[Extracted records start]

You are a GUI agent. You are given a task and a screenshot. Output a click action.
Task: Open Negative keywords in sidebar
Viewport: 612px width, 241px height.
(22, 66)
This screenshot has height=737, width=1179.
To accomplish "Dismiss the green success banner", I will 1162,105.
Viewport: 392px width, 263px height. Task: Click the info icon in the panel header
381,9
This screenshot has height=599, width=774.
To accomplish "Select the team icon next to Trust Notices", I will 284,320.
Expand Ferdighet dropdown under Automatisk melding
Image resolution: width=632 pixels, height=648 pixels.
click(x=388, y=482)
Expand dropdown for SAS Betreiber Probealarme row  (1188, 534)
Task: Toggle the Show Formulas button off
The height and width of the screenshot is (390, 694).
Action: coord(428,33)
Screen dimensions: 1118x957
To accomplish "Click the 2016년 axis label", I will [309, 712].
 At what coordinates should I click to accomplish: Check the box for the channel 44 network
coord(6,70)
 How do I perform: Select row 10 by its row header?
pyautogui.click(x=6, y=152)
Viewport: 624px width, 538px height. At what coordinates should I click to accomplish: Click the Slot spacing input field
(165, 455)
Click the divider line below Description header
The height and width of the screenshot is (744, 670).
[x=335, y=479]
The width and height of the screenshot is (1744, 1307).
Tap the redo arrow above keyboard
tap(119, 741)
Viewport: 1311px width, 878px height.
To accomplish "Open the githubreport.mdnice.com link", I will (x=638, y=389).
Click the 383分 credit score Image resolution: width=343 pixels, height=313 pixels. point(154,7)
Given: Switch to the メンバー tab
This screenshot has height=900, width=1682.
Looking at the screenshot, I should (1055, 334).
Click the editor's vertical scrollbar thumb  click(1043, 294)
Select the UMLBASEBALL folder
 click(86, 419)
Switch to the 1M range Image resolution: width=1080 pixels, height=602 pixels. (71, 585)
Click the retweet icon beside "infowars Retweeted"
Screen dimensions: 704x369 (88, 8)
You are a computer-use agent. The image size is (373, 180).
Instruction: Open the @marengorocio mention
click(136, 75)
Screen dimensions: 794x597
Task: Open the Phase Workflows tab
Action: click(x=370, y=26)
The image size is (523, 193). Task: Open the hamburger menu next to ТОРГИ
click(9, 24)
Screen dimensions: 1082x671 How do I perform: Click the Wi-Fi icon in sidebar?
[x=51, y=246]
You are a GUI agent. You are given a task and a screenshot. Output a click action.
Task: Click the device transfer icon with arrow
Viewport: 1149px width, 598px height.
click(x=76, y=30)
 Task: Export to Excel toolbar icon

[Extracted records end]

> **Exercise task**: Can you repeat all of the data above, line for line, with no changes?

> **Written response**:
You are a GUI agent. You are given a task and a screenshot. Output a click action.
Task: Open Negative keywords in sidebar
Viewport: 612px width, 241px height.
(22, 66)
This screenshot has height=737, width=1179.
To accomplish "Dismiss the green success banner", I will 1162,105.
Viewport: 392px width, 263px height. Task: Click the info icon in the panel header
381,9
This screenshot has height=599, width=774.
To accomplish "Select the team icon next to Trust Notices", I will 284,320.
Expand Ferdighet dropdown under Automatisk melding
Image resolution: width=632 pixels, height=648 pixels.
click(x=388, y=482)
Expand dropdown for SAS Betreiber Probealarme row  (1188, 534)
Task: Toggle the Show Formulas button off
The height and width of the screenshot is (390, 694).
Action: coord(428,33)
Screen dimensions: 1118x957
To accomplish "Click the 2016년 axis label", I will [309, 712].
 At what coordinates should I click to accomplish: Check the box for the channel 44 network
coord(6,70)
 How do I perform: Select row 10 by its row header?
pyautogui.click(x=6, y=152)
Viewport: 624px width, 538px height. At what coordinates should I click to accomplish: Click the Slot spacing input field
(165, 455)
Click the divider line below Description header
The height and width of the screenshot is (744, 670).
[x=335, y=479]
The width and height of the screenshot is (1744, 1307).
Tap the redo arrow above keyboard
tap(119, 741)
Viewport: 1311px width, 878px height.
To accomplish "Open the githubreport.mdnice.com link", I will (x=638, y=389).
Click the 383分 credit score Image resolution: width=343 pixels, height=313 pixels. point(154,7)
Given: Switch to the メンバー tab
This screenshot has height=900, width=1682.
Looking at the screenshot, I should (1055, 334).
Click the editor's vertical scrollbar thumb  click(1043, 294)
Select the UMLBASEBALL folder
 click(86, 419)
Switch to the 1M range Image resolution: width=1080 pixels, height=602 pixels. (71, 585)
Click the retweet icon beside "infowars Retweeted"
Screen dimensions: 704x369 (88, 8)
You are a computer-use agent. The image size is (373, 180).
Instruction: Open the @marengorocio mention
click(136, 75)
Screen dimensions: 794x597
Task: Open the Phase Workflows tab
Action: click(x=370, y=26)
The image size is (523, 193). Task: Open the hamburger menu next to ТОРГИ
click(9, 24)
Screen dimensions: 1082x671 How do I perform: Click the Wi-Fi icon in sidebar?
[x=51, y=246]
You are a GUI agent. You are given a task and a screenshot. Output a click action.
Task: Click the device transfer icon with arrow
Viewport: 1149px width, 598px height.
click(x=76, y=30)
 Task: Export to Excel toolbar icon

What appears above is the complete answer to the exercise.